Riceviamo e condividiamo l’iniziativa dell’UDI Nazionale contro la guerra e per la promozione della pace.

Il 2024 ci consegna uno scenario globale caratterizzato dalla moltiplicazione dei teatri di conflitto, corsa al riarmo, distruzioni sistemiche, investimenti sempre più ingenti in spese militari. 

È tempo che la forza delle donne sia spesa, nella ri-costruzione di un discorso democratico, fondato su libertà ed eguaglianza, in Europa e nel nostro paese

Il patrimonio di idee e di esperienze politiche, di vita quotidiana accumulato dalle donne è una ricca eredità di forza, di cultura e di militanza che possiamo investire per ripensare il presente e costruire il futuro. È tempo ed è dirimente. 

Alle spinte belliciste che attraversano l’orizzonte internazionale, in questo 8 marzo, il coraggio della pace, rivendica la richiesta di un cessate il fuoco a ogni latitudine e a tempo indeterminato. 

È in questo tormentato passaggio storico e politico che alla volontà di essere protagoniste si unisce la preoccupazione di una nuova marginalizzazione delle donne. In Europa, come in Italia. 

La direttiva della Commissione europea – definita “pietra miliare” – che non prevede la criminalizzazione dello stupro in quanto basato sulla mancanza di consenso, segnala la struttura sistemica del potere e della violenza maschile un pericoloso arretramento rispetto alla Convenzione di Istanbul, ratificata anche dall’Italia. 

A questo si aggiunge una preoccupante torsione del diritto nel nostro paese, individuale e collettivo

Lo smantellamento della sanità pubblica, il desolante stato in cui versa la rete consultoriale, l’attacco alla L. 194, il taglio ai servizi sanitari e sociali, sono segni indicatori di una tendenza alla privatizzazione del diritto costituzionale alla salute. 

Dispositivo di disuguaglianze tra persone e territori destinate a esacerbarsi e cristallizzarsi con l’autonomia differenziata, in un paese in cui, già oggi, circa il 7% della popolazione rinuncia a curarsi a causa di problemi economici o per difficoltà di accesso ai servizi. 

Inoltre, la lotta delle donne esprime con urgenza la necessità di confrontarsi con il tema del lavoro.
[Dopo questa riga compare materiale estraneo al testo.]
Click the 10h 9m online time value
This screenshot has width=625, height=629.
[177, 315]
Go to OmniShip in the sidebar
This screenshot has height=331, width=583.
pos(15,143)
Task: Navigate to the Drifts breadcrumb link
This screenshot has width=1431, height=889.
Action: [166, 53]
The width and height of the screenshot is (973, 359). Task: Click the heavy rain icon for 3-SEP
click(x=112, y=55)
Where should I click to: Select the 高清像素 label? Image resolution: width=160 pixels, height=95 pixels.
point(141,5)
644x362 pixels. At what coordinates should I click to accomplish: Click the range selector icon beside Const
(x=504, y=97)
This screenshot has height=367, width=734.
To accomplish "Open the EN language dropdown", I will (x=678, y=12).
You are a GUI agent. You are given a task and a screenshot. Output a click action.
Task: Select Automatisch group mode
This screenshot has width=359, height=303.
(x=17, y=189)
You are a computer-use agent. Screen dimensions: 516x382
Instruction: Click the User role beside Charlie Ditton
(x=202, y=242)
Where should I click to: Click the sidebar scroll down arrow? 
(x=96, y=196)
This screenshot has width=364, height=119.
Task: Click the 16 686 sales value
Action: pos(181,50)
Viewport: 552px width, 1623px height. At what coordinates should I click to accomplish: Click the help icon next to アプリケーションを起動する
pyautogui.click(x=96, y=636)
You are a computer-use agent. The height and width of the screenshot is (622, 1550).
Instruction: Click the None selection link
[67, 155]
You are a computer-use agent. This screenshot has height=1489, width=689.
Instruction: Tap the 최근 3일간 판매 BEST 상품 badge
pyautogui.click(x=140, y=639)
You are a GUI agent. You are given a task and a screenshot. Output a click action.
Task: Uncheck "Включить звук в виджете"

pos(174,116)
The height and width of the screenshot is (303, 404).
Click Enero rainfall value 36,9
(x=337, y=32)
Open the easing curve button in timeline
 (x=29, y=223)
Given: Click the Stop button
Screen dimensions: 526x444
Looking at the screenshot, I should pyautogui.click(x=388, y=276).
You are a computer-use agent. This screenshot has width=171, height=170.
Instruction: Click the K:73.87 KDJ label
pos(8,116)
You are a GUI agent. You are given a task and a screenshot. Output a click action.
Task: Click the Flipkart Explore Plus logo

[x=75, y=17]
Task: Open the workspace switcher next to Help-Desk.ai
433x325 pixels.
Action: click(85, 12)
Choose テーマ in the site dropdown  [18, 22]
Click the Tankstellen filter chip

Un lavoro quasi sempre povero, precario, regolato -in larga misura- da part time involontario, misura concepita per facilitare la conciliazione tra vita e lavoro, e divenuta, invece, strumento di marginalizzazione del lavoro femminile. Ma è dal lavoro, si legge nella nostra Costituzione, che passa anche l’essere cittadine a pieno titolo. 

Assumere una nuova responsabilità politica passa anche dalla scuola, immaginata come luogo di consapevolezza critica ed emancipazione e trasfigurata, da questo governo, ad ambito di presunto “merito” in cui anche il contrasto alla violenza sulle donne non viene affrontato quale conseguenza di un assetto culturale fondato su principi di dominio e sopraffazione maschili, bensì come riscontro emergenziale nel tempo della cronaca dei quotidiani e dei social. 

Mai come in questo 8 marzo la domanda di senso sociale e politico interroga, nelle sue forme simboliche e in quelle concrete, le rivendicazioni care alle donne che intendono costruire dimensioni di vita più libere e più eque e sostenibili per il mondo intero. 

Continuiamo il cammino per i diritti, costruiamo un tempo di giustizia e di pace.